Eier in einer Schüssel aufschlagen und alle Zutaten kräftig verquirlen. Dabei schon etwas Butter in der Pfanne schmelzen lassen. Die aufgeschlagenen Eier in die Pfanne geben und kurz bei hoher Temperatur anbräunen. Erst wenn die Eiermasse Blasen wirft, die Temperatur etwas runter regeln und die, von einer Seite festen, Eiermasse wenden. Dann auf mittlerer Temperatur stocken lassen. Wer mag kann zum Schluss noch ein paar Frühlingszwiebeln in feine Ringe schneiden und darüber geben.


Donnerstag, 5. Mai 2022

Stadtbäume (oder "Die Sommerlinde")


Stadtbäume sind nicht nur ein ästhetisches Element der Stadtplanung, sie haben auch ökologische Funktionen, sind Schattenspender, Sauerstofflieferanten, Klimaanlage, Luftfilter, Lärmreduzierer und Lebensraum. Doch leider sieht das im Moment wohl die Verwaltung unserer schönen Stadt anders. Diese wunderschönen alten Linden sollen im Zuge einer Straßenbaumaßnahme auf der Heinrichstraße gefällt werden. „Die alten Bäume würden dann im Gehweg stehen und mit ihren Wurzeln hineinragen“, hieß es von Seiten der Stadt bei einer Informationsverstandlung. Pff.. sozialökologisches Umdenken geht anders!

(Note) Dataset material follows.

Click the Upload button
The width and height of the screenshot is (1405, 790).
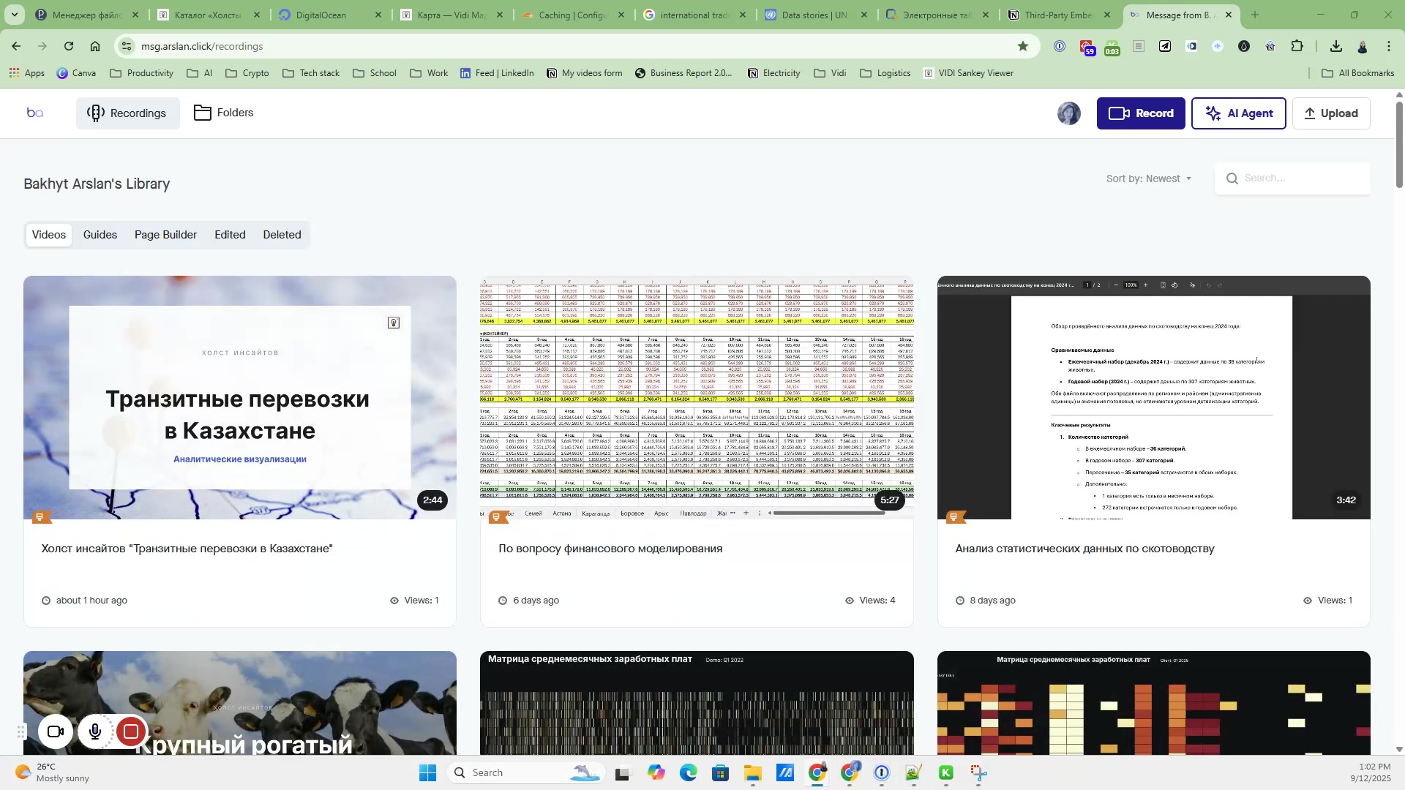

Die Sommerlinde war im Jahre 1991 "Baum des Jahres" und das nicht ohne Grund, denn der bis zu 35 m hohe Großbaum bietet zahlreichen Tierarten einen unbezahlbaren Lebensraum und dient gleichzeitig als Nahrungsquelle. Von Gallmücken und Milben über Schmetterlingsraupen und Käfer bis hin zu Vogelarten und Wanzen finden alle hier ein Auskommen. Alleine 71 Großschmetterlingsarten sind an Linden bekannt und 13 Vogelarten ernähren sich von den Lindenfrüchten. Nicht zu reden von den vielen Insektenarten, die sich im Sommer an den Lindenblüten laben. Aufgrund der späten Blüte im Juni und der Vielzahl an Blüten bietet die Linde für Bienen die letzte ergiebige Nahrungsquelle des Jahres. Auch geschichtlich gesehen spielt die Linde eine wichtige Rolle. Bei unseren Vorfahren fanden Volks- und Gerichtsversammlungen, die "Thinge", oft unter einer Linde statt und wurde der Göttin der Liebe und der Fruchtbarkeit, Freya, geweiht. Beachtlich ist, dass die Linde ein beeindruckenden Alter von bis zu 1.000 Jahren erreichen kann und auch im hohen Alter noch eine erstaunliche Regenerationskraft besitzt. Für mich hat die Linde noch einen ganz besonders persönlichen Wert, denn meine Mutti hat ganz oft vor dem Schlafengehen gemeinsam mit mir "Kein schöner Land" gesungen. Kennt es jemand noch?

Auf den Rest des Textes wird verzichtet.